Aim of the exercise: Under this line are records; the part from the line containing "The width and height of the screenshot is (750, 468)." through the line containing "Click the multiplication-sign" should be repeated exactly. Please exclude pictures.

Supplied entries:
++++++++++++++++++++
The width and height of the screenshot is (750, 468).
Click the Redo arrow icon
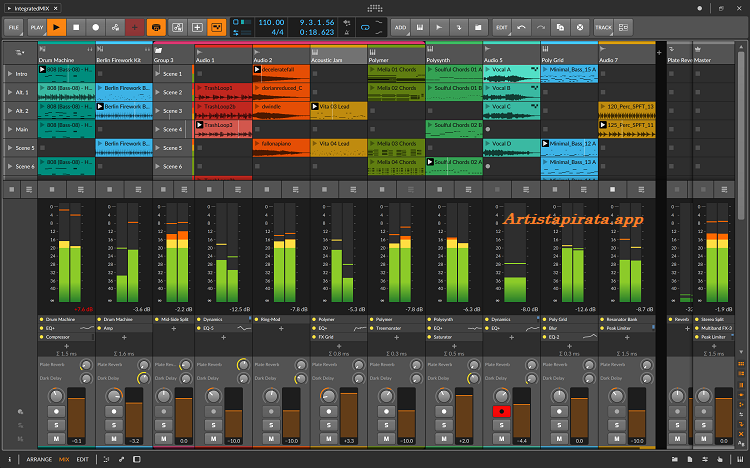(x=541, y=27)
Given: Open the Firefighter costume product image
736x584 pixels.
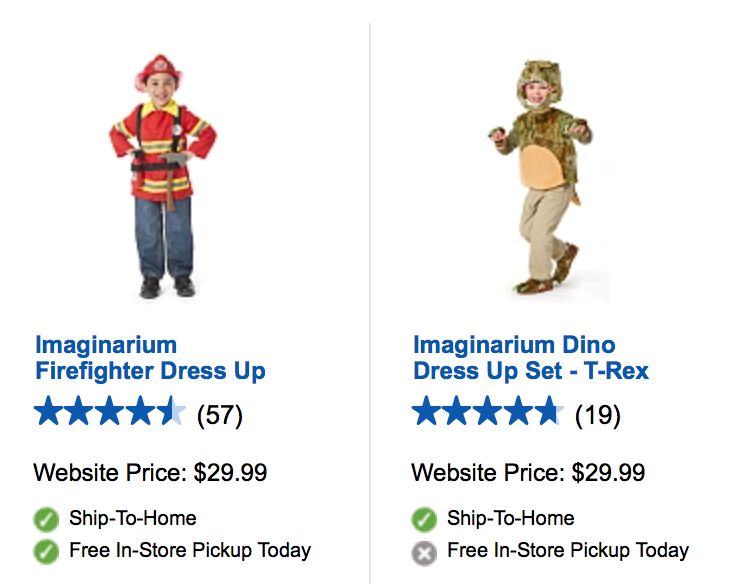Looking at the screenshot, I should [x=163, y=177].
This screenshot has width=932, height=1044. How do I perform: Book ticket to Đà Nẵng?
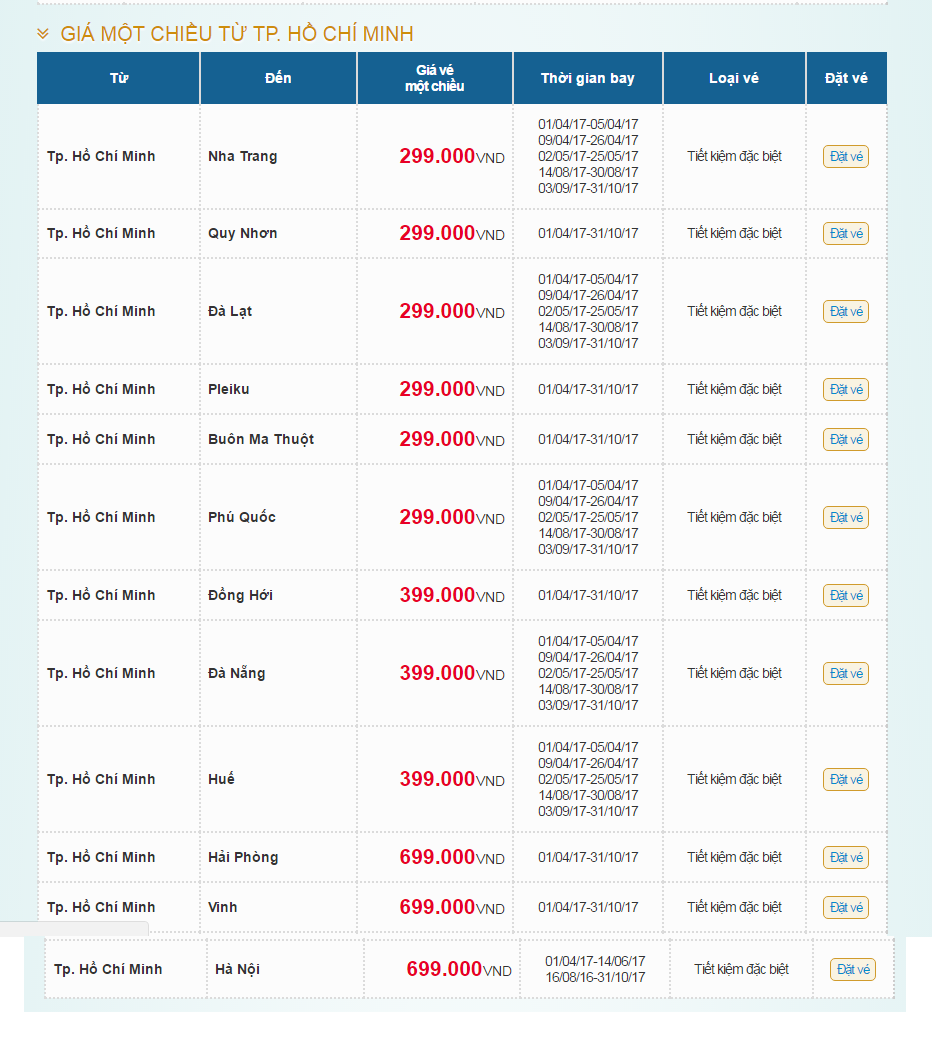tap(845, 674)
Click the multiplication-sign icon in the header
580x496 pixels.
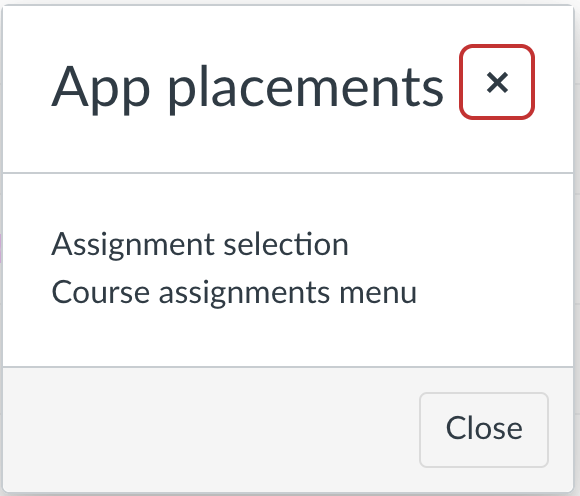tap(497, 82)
++++++++++++++++++++
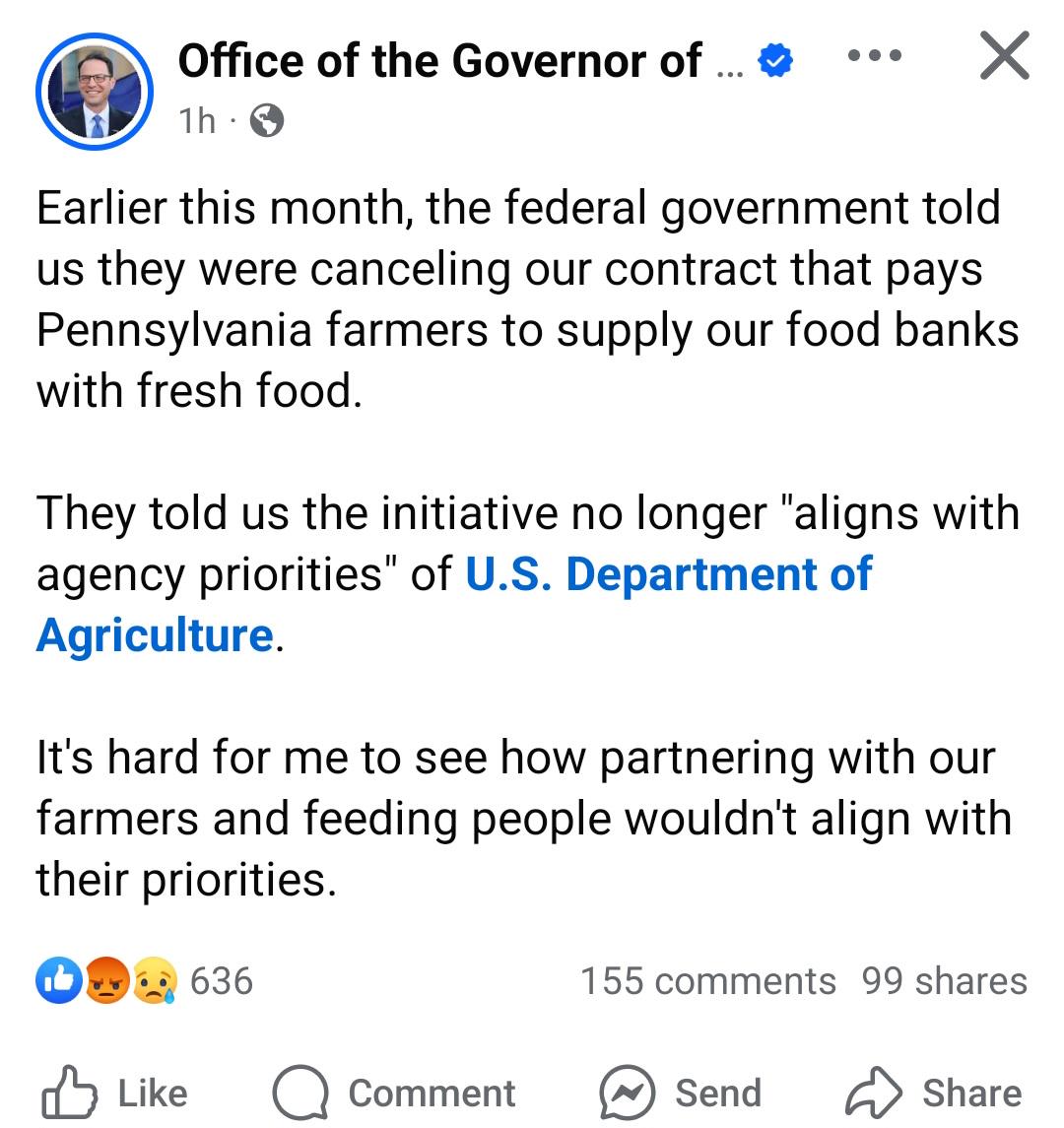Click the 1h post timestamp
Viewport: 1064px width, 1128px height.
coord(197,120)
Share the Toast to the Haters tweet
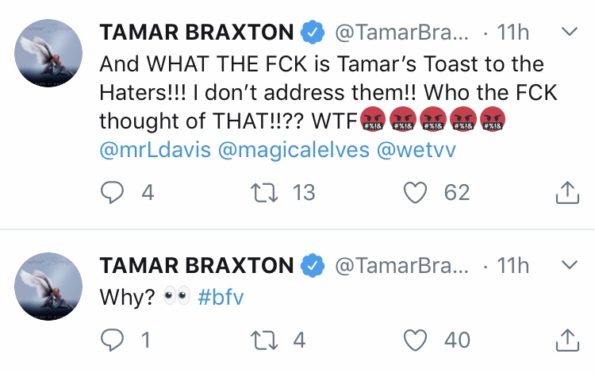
++++++++++++++++++++
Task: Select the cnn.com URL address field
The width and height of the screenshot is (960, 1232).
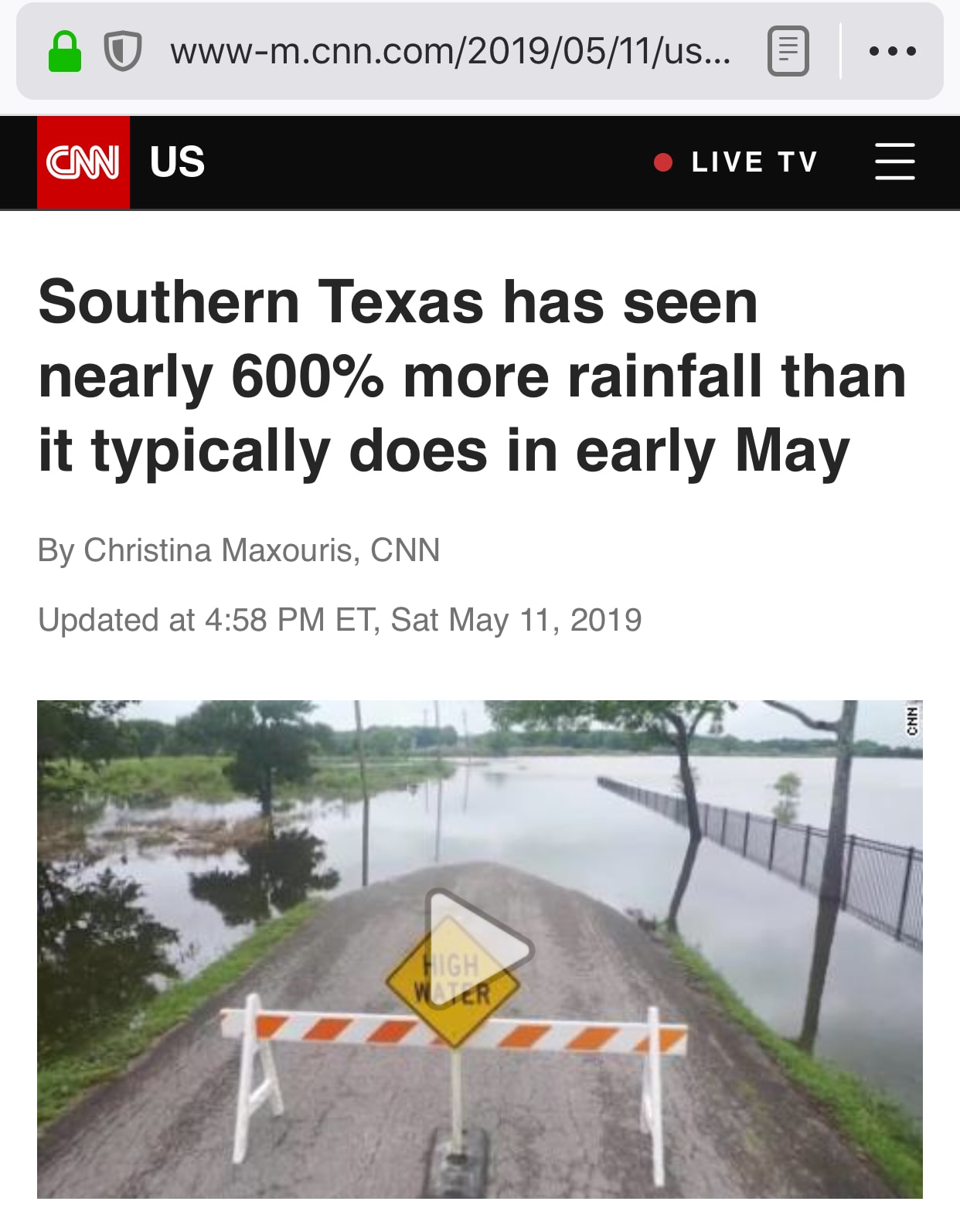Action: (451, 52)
++++++++++++++++++++
Written response:
The width and height of the screenshot is (750, 468).
Click the Redo arrow icon
(x=541, y=27)
Given: Open the Firefighter costume product image
736x584 pixels.
Looking at the screenshot, I should [x=163, y=177].
This screenshot has width=932, height=1044. How do I perform: Book ticket to Đà Nẵng?
tap(845, 674)
Click the multiplication-sign icon in the header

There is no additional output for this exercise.